* **Document excerpt**
# starting planted tanks with little water



## reefkeeper (Jul 29, 2010)

I came across an article that started a planted tank for glosso or other carpeting plants with just 1/10 inch of water level slightly over the gravel. The tank lights cycle were turned on for 10 hours a day and water level was maintained in that level for more than a month. The idea was for the plants to grow without the problems of algae. Once fully rooted, the water level was then raised and fertilization with CO2 and macros were added.

Can you comment on this practice?


----------



## CRS Fan (Apr 21, 2010)

The dry start method is very effective and especially useful with fragile plants like HC. Here is a thread by one of our members (Ashley, I hope you don't mind). Unfortunately, I don't have the patience to try this method !

Best Regards,

Stuart


----------



## 2wheelsx2 (Apr 21, 2010)

It's a dry start. The water is not actually over the substrate. It should be just at the surface of it. It's not just algae, it's the lack of need for CO2 since it can get it from the atmosphere. You can grow a very dense carpet that way. I believe there are 2 threads here on it, and lots on plantedtank.net. I even had a journal of it on the old site. Shawn (Nicklfire) is doing it now in his 75 gallon journal.


----------



## target (Apr 21, 2010)

I tried it out in my 15g work tank with some HC. It worked pretty well. Just takes a lot of time and patience. But once you get it all planted, it is very simple to maintain. Wait until it is well rooted and then be very careful when filling the tank. I uprooted portions of the HC when I filled it.


----------



## reefkeeper (Jul 29, 2010)

Thanks everyone for answering. I will give it a try.


----------



## Nicklfire (Apr 21, 2010)

I will be covering the DSM (dry start method) on my journal, and i will do a seperate how to article with day by day progress.

Shawn


----------



## reefkeeper (Jul 29, 2010)

Nicklfire, dont forget to post your link here. Thanks.


----------



## AvianAquatics (Apr 29, 2010)

I haven't tried dry start method myself but I heard it's good for harder to keep carpet plants and such. Let us know how it turns out!


----------



## reefkeeper (Jul 29, 2010)

I have started the tank and planted some plants already. I will post some pics later.


----------



## reefkeeper (Jul 29, 2010)

I started a dry start method. around less than 1% of my plant leaves started turning black. Any suggestion and why? I have been spraying the plants daily with water mixed with around 5ppm of nutrafin plant gro from PJ Pets with (N-0.15,P-0,K-0). Am i burning the leaves with too much fertilizer?


----------



## Nicklfire (Apr 21, 2010)

Well..

i have been doing mine for about.. 5 days now i think and i have yet to mist it yet. nor am i adding any fertz (because i'm using flourite) which should contain more then enough nutrients.

Keep in mind your plants are turning switching from under water plants to out of water plants, so there will be some sort of transition there.

What plants are you trying?
did you cover the top with seran wrap to keep high humidity?

* **The problem**
In the forum thread on dry-start planted tanks, where does 2wheelsx2 say the plants get CO2 during a dry start?

* **Data lines**
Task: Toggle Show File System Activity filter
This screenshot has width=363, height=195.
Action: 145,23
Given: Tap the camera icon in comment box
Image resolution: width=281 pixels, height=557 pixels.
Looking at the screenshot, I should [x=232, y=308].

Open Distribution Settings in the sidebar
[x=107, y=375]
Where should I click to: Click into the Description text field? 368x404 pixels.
---
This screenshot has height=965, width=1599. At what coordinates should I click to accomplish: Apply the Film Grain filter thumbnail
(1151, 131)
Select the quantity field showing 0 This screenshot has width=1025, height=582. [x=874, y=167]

* **Reply**
From the atmosphere.